James B. Byrne wrote:
> On Fri, October 5, 2012 10:43, Phil Dobbin wrote:
>> m.roth at 5-cent.us wrote:
>>> Nux! wrote:
>>>> On 05.10.2012 14:31, Nux! wrote:
>>>>> On 05.10.2012 14:05, James B. Byrne wrote:
>>>>>
>>>>>> So what is it that I am missing?  What other step is required to
>>>>>> get my 'normal' gnome desktop with the utilities ans such displayed
>>>>>> in the title bar?
>>>>> Try:
>>>>> yum groupinstall "Desktop" "Desktop Platform" "General Purpose
>>>>> Desktop"
>>>>>
>>> <snip>
>>> Yeah... they keep changing the group names, for no good reason
>>> AFAIK. For
>>> example, between 5 and 6, they changed KDE from "KDE (K Desktop
>>> Environment)" to  "KDE Desktop". Note that we groupinstall "X Window
>>> System" and Desktop, and *then* the KDE; I'd assume gnome was the
>>> same.
<snip>
> yum groupinstall "Desktop" "Desktop Platform" "General Purpose Desktop"
>
> appears to have worked.  As I had already installed two of these I

Glad to hear it. I've not a clue why you need three seperate groups....

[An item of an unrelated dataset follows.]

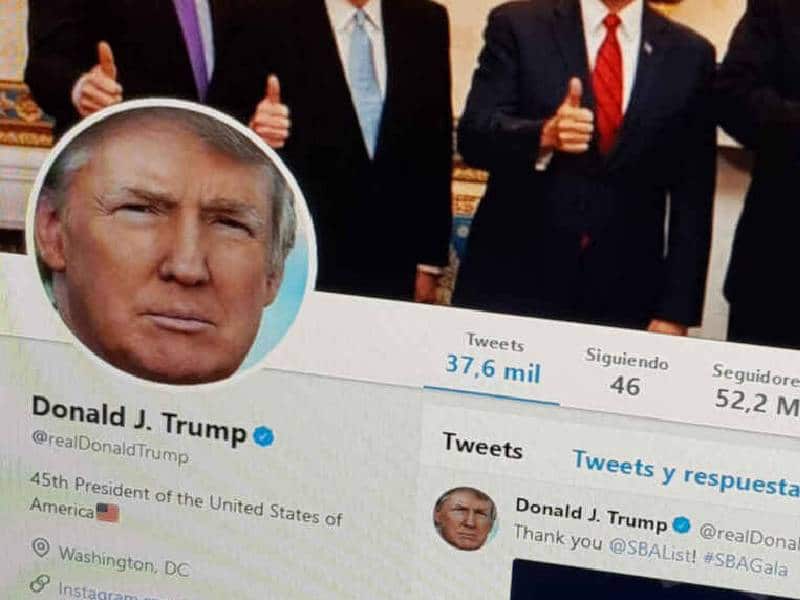Click the blue verified badge beside profile name

[x=264, y=437]
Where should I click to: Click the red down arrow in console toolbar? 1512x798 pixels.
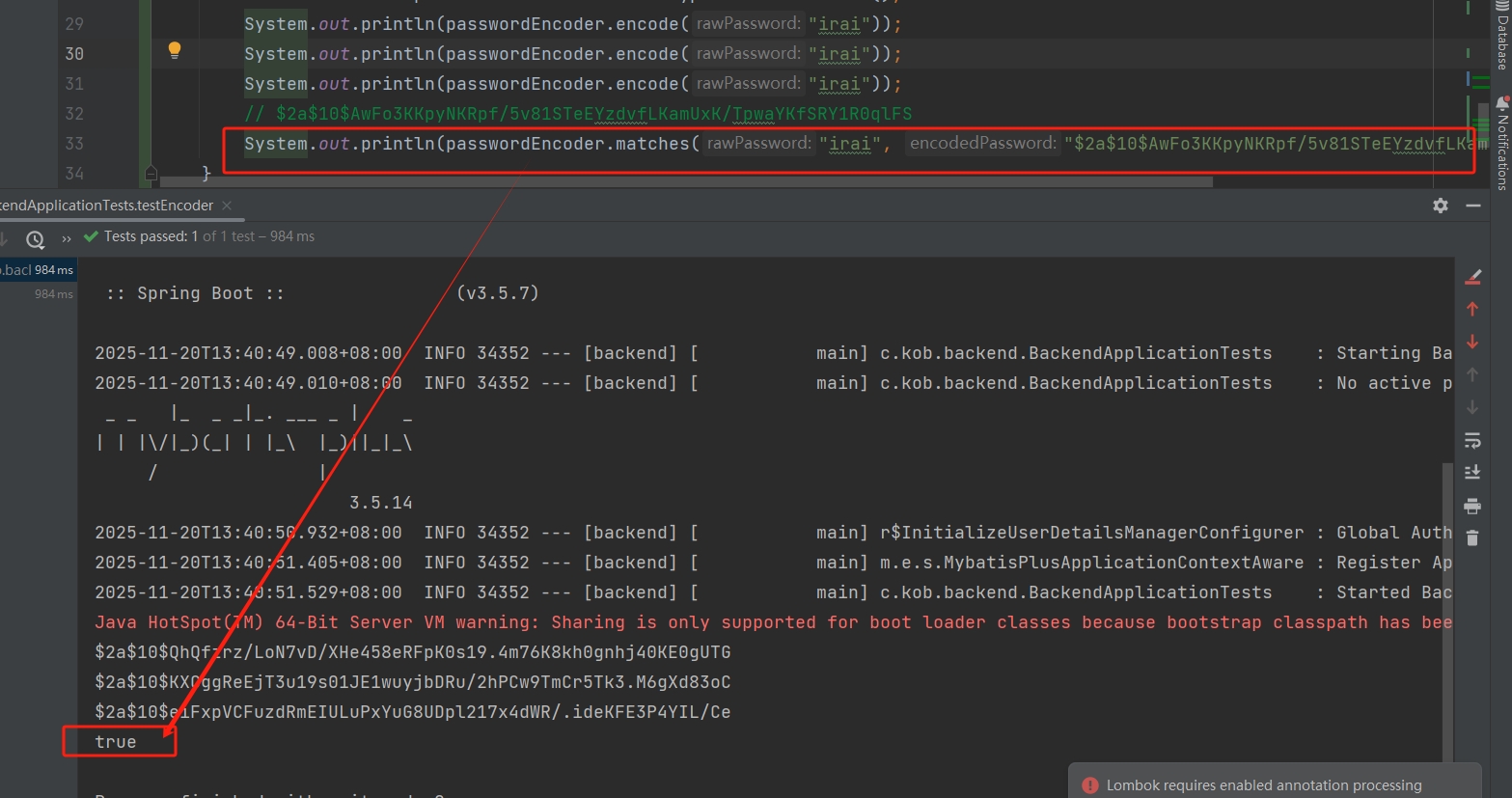[x=1472, y=342]
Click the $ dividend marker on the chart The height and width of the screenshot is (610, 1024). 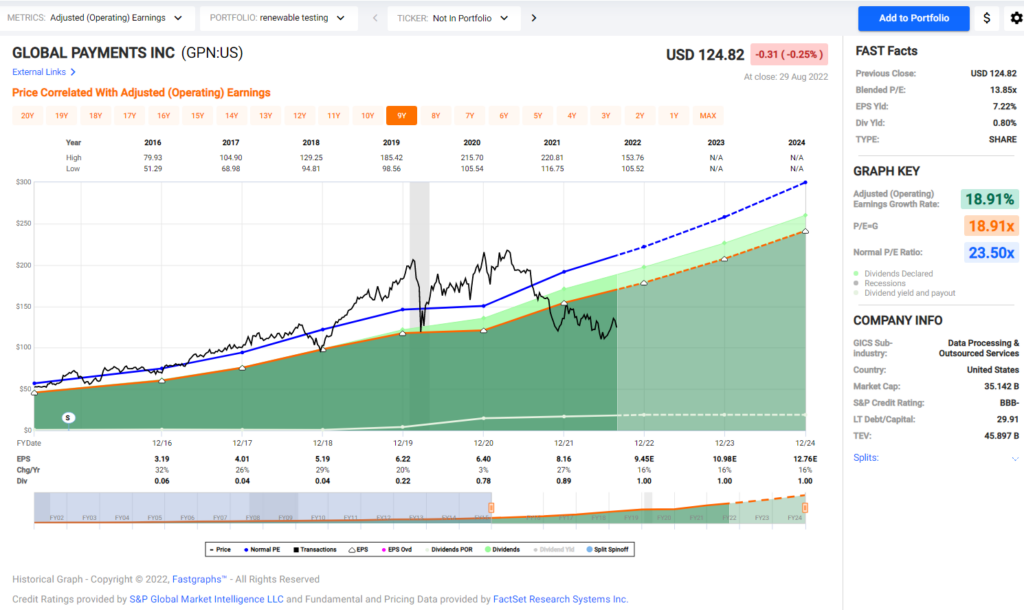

> infer that the missing bit was "Desktop Platform".  Is there a purpose
> served by making the process of installing the gnome-desktop so
> opaque?  Not that it matters much to me for I am likely to be
> switching to kde once Redhat embraces Gnome3.  But it does seem

I had to deal with that on one user's Fedora. AUGHGHGHGHGH!!!! The "k3wl"
icons that only appear when you roll over them, and fade from transparent
to off....

Must be fun, being a developer who's never worked anywhere "normal"....
<snip>
> There is one 'gotcha' however.  When I installed the three of these
> packages NetworkManager got turned on.  This evidently overrode the
> NM_CONTROLLED=NO configuration in the ifcfg files.

My manager and I have agreed that if I feel like, I can uninstall
NetworkManager. I have done so, with no problems.

But then, I always shut down avahi-daemon, and close the firewall hole for
it. I mean, in a wired environment, and it's a *server*?!